Esclusi alcuni farmaci

“Non tutti i farmaci nelle ricette bianche sono dematerializzabili: a esempio non lo sono sonniferi e tranquillanti“, ha dichiarato Sergio Bartoletti, vicesegretario della Fimmg (Federazione Italiana Medici di Medicina Generale). La categoria dei dentisti resta esclusa dalle ricette dematerializzate. “Quello che chiediamo è che anche tutti gli altri medici specialisti, compresi i dentisti, facciano le ricette digitali e non obblighino noi a fare i tipografi contoterzisti facendo materialmente le prescrizioni al loro posto”, aggiunge Bartoletti.

Le critiche

“L’idea di dematerializzare tutte le ricette, come previsto dalla Manovra, è quanto meno prematura e potrebbe bloccare l’attività dei medici e impedire l’accesso dei pazienti a farmaci e prestazioni importanti.
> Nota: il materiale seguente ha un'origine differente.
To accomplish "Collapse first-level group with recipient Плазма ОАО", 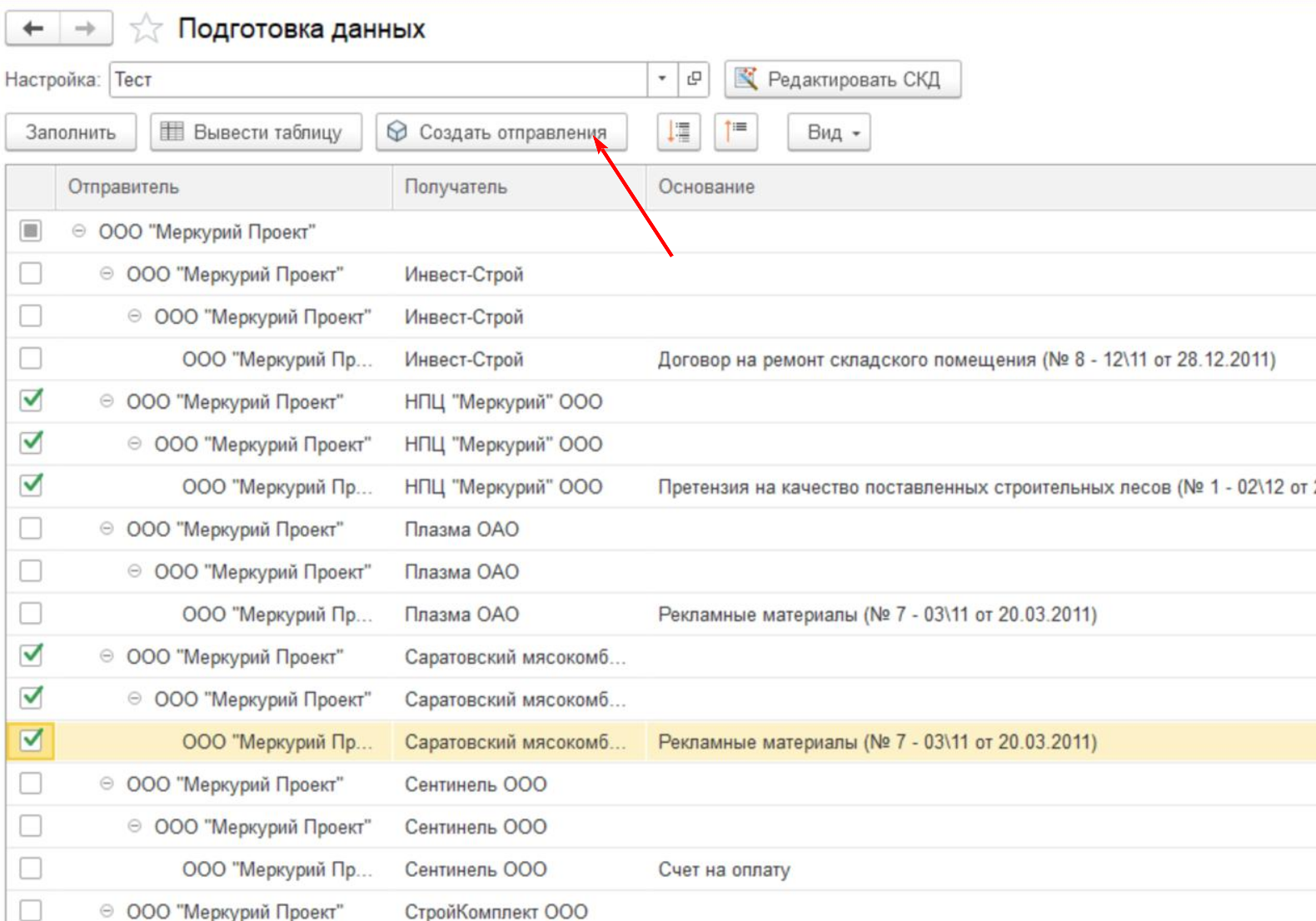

Come dimostrano le difficoltà che stiamo riscontrando in questi giorni, qualcuno sta vendendo come soluzioni ai problemi attuali le potenzialità digitali e informatiche che ci potrebbero essere in futuro”, dichiara il segretario della Fimmg, Silvestro Scotti. Per Scotti abolire le ricette cartacee sarebbe un grave errore: “I flussi informatici hanno semplificato il lavoro delle amministrazioni e dei farmacisti; tuttavia, la ricetta cartacea resta uno strumento indispensabile. A oggi la legge prevede che, con la ricetta in mano, il cittadino possa accedere ai farmaci e alle prestazioni che sono state prescritte dal suo medico”.

I rischi per gli anziani

La segretaria della Spi Cgil, Tania Sacchetti, che rappresenta i pensionati mette in guardia contro il rischio di esclusione sociale per chi, per ragioni anagrafiche, potrebbe avere difficoltà nel fruire delle ricette mediche dematerializzate: “La norma non prevede misure di accompagnamento come l’apertura di sportelli di aiuto o servizi per aiutare i più anziani o chi ha difficoltà con la digitalizzazione. Si rischia così di introdurre un fattore di esclusione sociale”, denuncia Sacchetti.